An increasing number of technologies is recording information about human traces, offering enormous potential for analyzing human behavior. Sensor data is typically non-probability-based because not every element in the target population has a positive and known probability of being recorded. Accordingly, using such data as a primary data source for population inference is currently an active field of research. In this paper, an algorithmic population inference framework using network analysis and non-probability data is developed. This approach is demonstrated using road sensor data as the primary source to infer the Dutch freight traffic across the state road network. We interpret the Dutch state road network as a graph, with traffic junctions as vertices and state roads as edges. Road sensors are installed on a non-probability sample of edges detecting passing transport vehicles. Photographs of the license plates allow for the rare opportunity of linking sensor data with population registers. Extreme gradient boosting is applied to learn the probability of vehicle detection by a sensor from features about time, edge, vehicle and vehicle owner.
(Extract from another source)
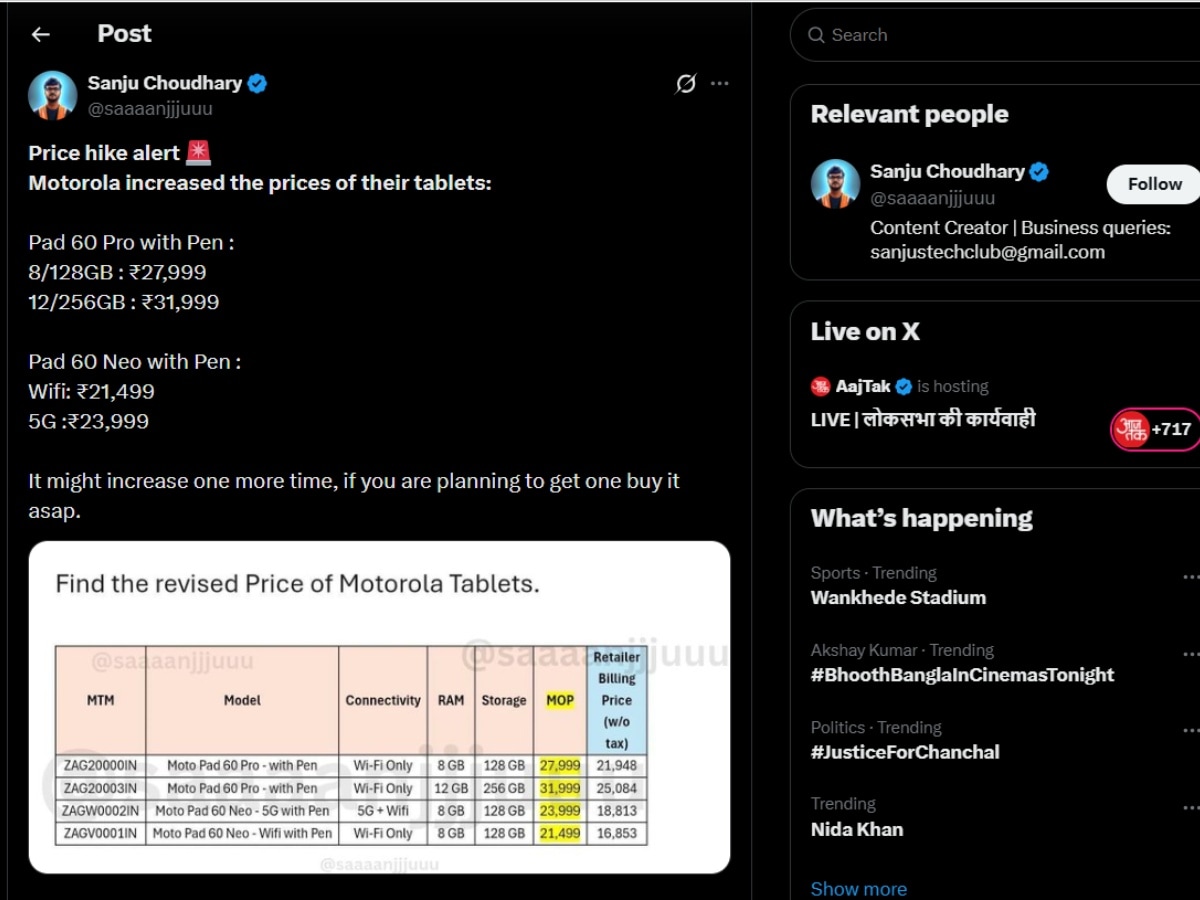Click Sanju Choudhary's post avatar
1200x900 pixels.
click(52, 96)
Population inference is made using the learned relationship to predict the probability of detection on each day of the year, along each edge in the network for each vehicle in the population. Different data scenarios were designed to simulate the effects of the non-probability nature of the data and the extreme class imbalance. Furthermore, several performance metrics were applied. With about 27 million records and over 100 features trained and tested on an imbalanced non-probability sample, substantial variation in model performance across test sets was found. Promising results were achieved using a balanced probability sample as a control: the model performed about halfway between random guessing and perfect prediction. These results are of high practical importance because combining non-probability with administrative data is currently considered one of the most promising across several disciplines.